═════ DATA FOR ANALYSIS

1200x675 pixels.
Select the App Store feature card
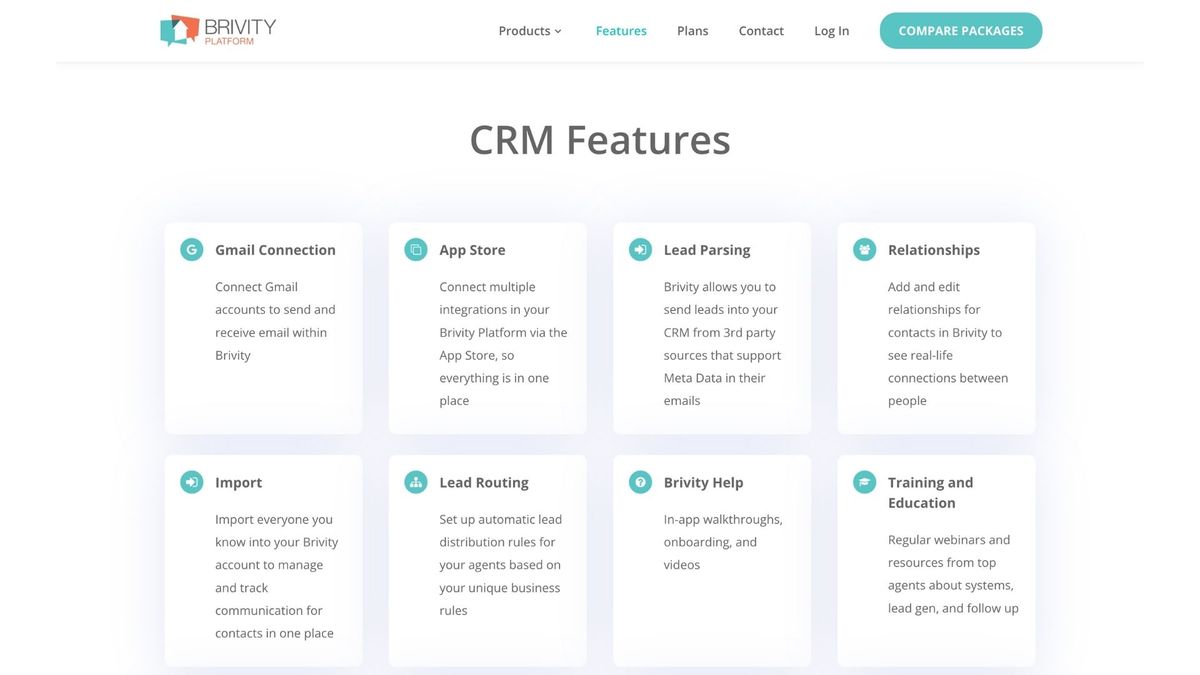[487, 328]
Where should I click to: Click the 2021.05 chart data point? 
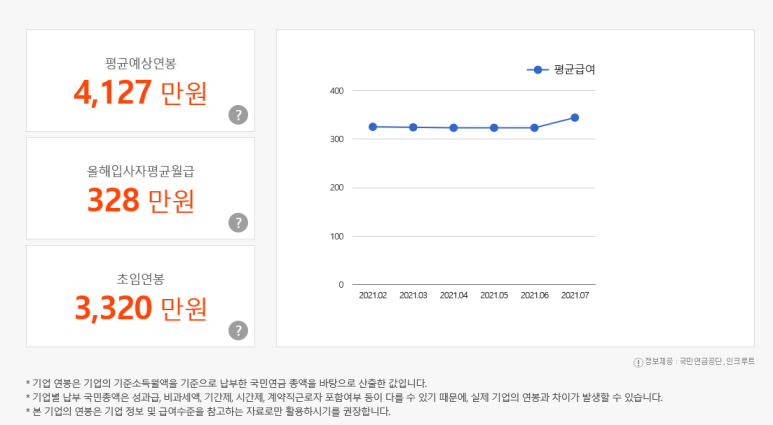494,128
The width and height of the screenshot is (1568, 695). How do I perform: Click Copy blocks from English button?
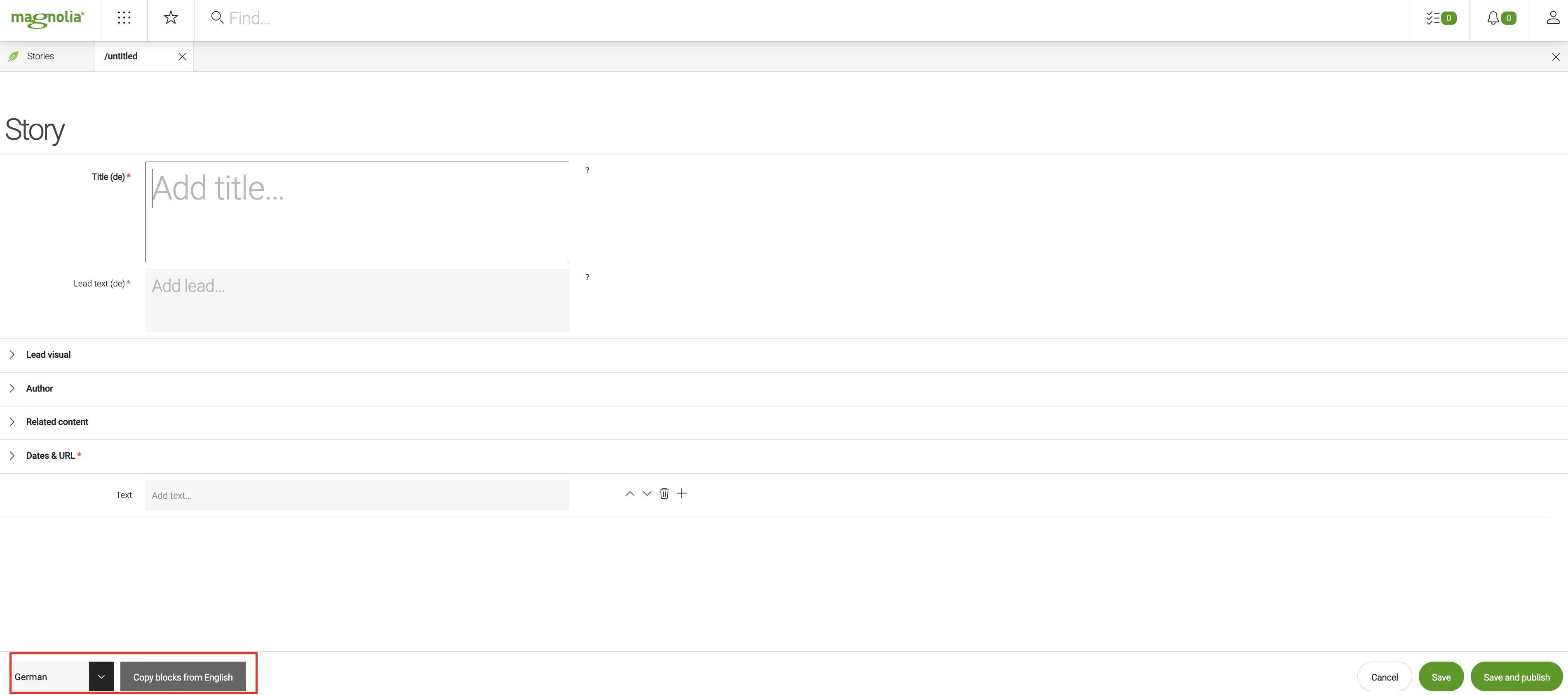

══════════

EXERCISE DESCRIPTION: Write out the lines that run from the line containing "Select the App Store feature card" to the end of the entries, inclusive, exactly as written. Skip every picture.

SOLUTION TO THIS TASK:
Select the App Store feature card
[487, 328]
Where should I click to: Click the 2021.05 chart data point? 
494,128
The width and height of the screenshot is (1568, 695). How do I perform: Click Copy blocks from English button?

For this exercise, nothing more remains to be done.